(Entries taken from a collection)
^^^^
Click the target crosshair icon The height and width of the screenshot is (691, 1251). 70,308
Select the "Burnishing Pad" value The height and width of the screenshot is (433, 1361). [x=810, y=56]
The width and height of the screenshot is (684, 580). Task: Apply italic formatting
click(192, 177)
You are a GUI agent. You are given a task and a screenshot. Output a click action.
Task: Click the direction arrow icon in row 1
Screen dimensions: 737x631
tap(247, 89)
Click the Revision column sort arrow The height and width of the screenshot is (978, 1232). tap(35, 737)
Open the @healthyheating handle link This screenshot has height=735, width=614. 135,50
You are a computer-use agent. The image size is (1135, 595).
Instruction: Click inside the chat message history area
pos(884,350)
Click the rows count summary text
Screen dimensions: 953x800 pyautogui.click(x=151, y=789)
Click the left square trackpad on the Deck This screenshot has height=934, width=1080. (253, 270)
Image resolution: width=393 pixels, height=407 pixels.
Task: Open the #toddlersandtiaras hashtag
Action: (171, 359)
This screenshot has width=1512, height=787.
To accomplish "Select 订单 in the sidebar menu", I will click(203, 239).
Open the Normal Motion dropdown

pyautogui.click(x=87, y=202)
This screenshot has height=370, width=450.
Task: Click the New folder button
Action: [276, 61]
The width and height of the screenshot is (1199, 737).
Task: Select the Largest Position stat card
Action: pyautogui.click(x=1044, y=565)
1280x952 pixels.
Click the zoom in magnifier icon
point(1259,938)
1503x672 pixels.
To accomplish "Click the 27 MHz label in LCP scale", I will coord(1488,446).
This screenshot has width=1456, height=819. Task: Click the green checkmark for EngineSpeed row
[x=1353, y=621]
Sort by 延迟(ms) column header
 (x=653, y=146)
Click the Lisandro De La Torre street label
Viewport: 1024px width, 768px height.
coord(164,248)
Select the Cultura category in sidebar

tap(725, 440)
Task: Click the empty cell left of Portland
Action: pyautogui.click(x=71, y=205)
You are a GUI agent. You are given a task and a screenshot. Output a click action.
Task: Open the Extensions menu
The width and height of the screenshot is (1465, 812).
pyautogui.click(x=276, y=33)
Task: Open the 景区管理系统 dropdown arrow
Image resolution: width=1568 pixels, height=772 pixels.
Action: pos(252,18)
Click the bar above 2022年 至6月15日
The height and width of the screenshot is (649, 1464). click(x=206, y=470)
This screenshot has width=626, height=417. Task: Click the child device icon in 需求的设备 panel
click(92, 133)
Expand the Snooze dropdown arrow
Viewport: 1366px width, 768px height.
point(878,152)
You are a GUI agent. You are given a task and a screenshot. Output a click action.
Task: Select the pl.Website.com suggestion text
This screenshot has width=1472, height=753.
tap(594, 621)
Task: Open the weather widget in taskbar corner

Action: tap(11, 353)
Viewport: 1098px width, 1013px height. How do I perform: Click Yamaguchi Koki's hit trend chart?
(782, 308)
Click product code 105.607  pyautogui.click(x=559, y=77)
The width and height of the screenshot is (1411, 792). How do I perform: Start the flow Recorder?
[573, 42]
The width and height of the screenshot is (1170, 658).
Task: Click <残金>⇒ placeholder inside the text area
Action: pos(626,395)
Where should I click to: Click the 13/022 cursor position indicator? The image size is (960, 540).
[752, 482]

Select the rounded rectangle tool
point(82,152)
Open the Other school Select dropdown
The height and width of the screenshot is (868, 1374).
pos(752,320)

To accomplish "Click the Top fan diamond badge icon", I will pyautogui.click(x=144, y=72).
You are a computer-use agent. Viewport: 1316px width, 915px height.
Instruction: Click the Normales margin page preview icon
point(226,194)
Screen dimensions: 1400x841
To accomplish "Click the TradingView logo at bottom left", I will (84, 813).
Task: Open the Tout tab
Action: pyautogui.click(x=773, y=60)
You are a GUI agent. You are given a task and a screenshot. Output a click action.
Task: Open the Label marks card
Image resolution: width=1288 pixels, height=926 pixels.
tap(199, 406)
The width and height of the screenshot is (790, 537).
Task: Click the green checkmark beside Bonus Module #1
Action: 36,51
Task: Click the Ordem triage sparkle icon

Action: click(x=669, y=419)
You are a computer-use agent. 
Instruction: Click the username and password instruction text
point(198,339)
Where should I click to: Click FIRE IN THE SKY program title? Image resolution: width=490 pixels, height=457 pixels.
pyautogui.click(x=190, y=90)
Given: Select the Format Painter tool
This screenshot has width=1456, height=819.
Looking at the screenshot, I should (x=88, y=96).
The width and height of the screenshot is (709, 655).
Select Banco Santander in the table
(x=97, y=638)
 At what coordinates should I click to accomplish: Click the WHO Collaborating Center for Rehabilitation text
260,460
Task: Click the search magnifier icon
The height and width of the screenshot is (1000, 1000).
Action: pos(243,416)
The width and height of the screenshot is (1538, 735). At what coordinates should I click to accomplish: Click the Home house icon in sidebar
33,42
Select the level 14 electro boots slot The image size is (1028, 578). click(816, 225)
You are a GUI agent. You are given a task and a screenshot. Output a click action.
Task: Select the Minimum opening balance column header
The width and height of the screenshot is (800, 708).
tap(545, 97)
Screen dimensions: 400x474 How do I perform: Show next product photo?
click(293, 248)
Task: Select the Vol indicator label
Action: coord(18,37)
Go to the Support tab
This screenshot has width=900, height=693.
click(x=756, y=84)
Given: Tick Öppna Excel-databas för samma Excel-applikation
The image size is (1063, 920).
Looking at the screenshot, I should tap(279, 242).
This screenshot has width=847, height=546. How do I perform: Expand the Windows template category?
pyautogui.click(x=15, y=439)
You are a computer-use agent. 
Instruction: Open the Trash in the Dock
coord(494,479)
^^^^
Write every record out again, unaltered.

Click the target crosshair icon The height and width of the screenshot is (691, 1251). 70,308
Select the "Burnishing Pad" value The height and width of the screenshot is (433, 1361). [x=810, y=56]
The width and height of the screenshot is (684, 580). Task: Apply italic formatting
click(192, 177)
You are a GUI agent. You are given a task and a screenshot. Output a click action.
Task: Click the direction arrow icon in row 1
Screen dimensions: 737x631
tap(247, 89)
Click the Revision column sort arrow The height and width of the screenshot is (978, 1232). tap(35, 737)
Open the @healthyheating handle link This screenshot has height=735, width=614. 135,50
You are a computer-use agent. The image size is (1135, 595).
Instruction: Click inside the chat message history area
pos(884,350)
Click the rows count summary text
Screen dimensions: 953x800 pyautogui.click(x=151, y=789)
Click the left square trackpad on the Deck This screenshot has height=934, width=1080. (253, 270)
Image resolution: width=393 pixels, height=407 pixels.
Task: Open the #toddlersandtiaras hashtag
Action: (171, 359)
This screenshot has width=1512, height=787.
To accomplish "Select 订单 in the sidebar menu", I will click(203, 239).
Open the Normal Motion dropdown

pyautogui.click(x=87, y=202)
This screenshot has height=370, width=450.
Task: Click the New folder button
Action: [276, 61]
The width and height of the screenshot is (1199, 737).
Task: Select the Largest Position stat card
Action: pyautogui.click(x=1044, y=565)
1280x952 pixels.
Click the zoom in magnifier icon
point(1259,938)
1503x672 pixels.
To accomplish "Click the 27 MHz label in LCP scale", I will coord(1488,446).
This screenshot has width=1456, height=819. Task: Click the green checkmark for EngineSpeed row
[x=1353, y=621]
Sort by 延迟(ms) column header
 (x=653, y=146)
Click the Lisandro De La Torre street label
Viewport: 1024px width, 768px height.
coord(164,248)
Select the Cultura category in sidebar

tap(725, 440)
Task: Click the empty cell left of Portland
Action: pyautogui.click(x=71, y=205)
You are a GUI agent. You are given a task and a screenshot. Output a click action.
Task: Open the Extensions menu
The width and height of the screenshot is (1465, 812).
pyautogui.click(x=276, y=33)
Task: Open the 景区管理系统 dropdown arrow
Image resolution: width=1568 pixels, height=772 pixels.
Action: pos(252,18)
Click the bar above 2022年 至6月15日
The height and width of the screenshot is (649, 1464). click(x=206, y=470)
This screenshot has width=626, height=417. Task: Click the child device icon in 需求的设备 panel
click(92, 133)
Expand the Snooze dropdown arrow
Viewport: 1366px width, 768px height.
point(878,152)
You are a GUI agent. You are given a task and a screenshot. Output a click action.
Task: Select the pl.Website.com suggestion text
This screenshot has width=1472, height=753.
tap(594, 621)
Task: Open the weather widget in taskbar corner

Action: tap(11, 353)
Viewport: 1098px width, 1013px height. How do I perform: Click Yamaguchi Koki's hit trend chart?
(782, 308)
Click product code 105.607  pyautogui.click(x=559, y=77)
The width and height of the screenshot is (1411, 792). How do I perform: Start the flow Recorder?
[573, 42]
The width and height of the screenshot is (1170, 658).
Task: Click <残金>⇒ placeholder inside the text area
Action: pos(626,395)
Where should I click to: Click the 13/022 cursor position indicator? The image size is (960, 540).
[752, 482]

Select the rounded rectangle tool
point(82,152)
Open the Other school Select dropdown
The height and width of the screenshot is (868, 1374).
pos(752,320)

To accomplish "Click the Top fan diamond badge icon", I will pyautogui.click(x=144, y=72).
You are a computer-use agent. Viewport: 1316px width, 915px height.
Instruction: Click the Normales margin page preview icon
point(226,194)
Screen dimensions: 1400x841
To accomplish "Click the TradingView logo at bottom left", I will (84, 813).
Task: Open the Tout tab
Action: pyautogui.click(x=773, y=60)
You are a GUI agent. You are given a task and a screenshot. Output a click action.
Task: Open the Label marks card
Image resolution: width=1288 pixels, height=926 pixels.
tap(199, 406)
The width and height of the screenshot is (790, 537).
Task: Click the green checkmark beside Bonus Module #1
Action: 36,51
Task: Click the Ordem triage sparkle icon

Action: click(x=669, y=419)
You are a computer-use agent. 
Instruction: Click the username and password instruction text
point(198,339)
Where should I click to: Click FIRE IN THE SKY program title? Image resolution: width=490 pixels, height=457 pixels.
pyautogui.click(x=190, y=90)
Given: Select the Format Painter tool
This screenshot has width=1456, height=819.
Looking at the screenshot, I should (x=88, y=96).
The width and height of the screenshot is (709, 655).
Select Banco Santander in the table
(x=97, y=638)
 At what coordinates should I click to accomplish: Click the WHO Collaborating Center for Rehabilitation text
260,460
Task: Click the search magnifier icon
The height and width of the screenshot is (1000, 1000).
Action: pos(243,416)
The width and height of the screenshot is (1538, 735). At what coordinates should I click to accomplish: Click the Home house icon in sidebar
33,42
Select the level 14 electro boots slot The image size is (1028, 578). click(816, 225)
You are a GUI agent. You are given a task and a screenshot. Output a click action.
Task: Select the Minimum opening balance column header
The width and height of the screenshot is (800, 708).
tap(545, 97)
Screen dimensions: 400x474 How do I perform: Show next product photo?
click(293, 248)
Task: Select the Vol indicator label
Action: coord(18,37)
Go to the Support tab
This screenshot has width=900, height=693.
click(x=756, y=84)
Given: Tick Öppna Excel-databas för samma Excel-applikation
The image size is (1063, 920).
Looking at the screenshot, I should tap(279, 242).
This screenshot has width=847, height=546. How do I perform: Expand the Windows template category?
pyautogui.click(x=15, y=439)
You are a computer-use agent. 
Instruction: Open the Trash in the Dock
coord(494,479)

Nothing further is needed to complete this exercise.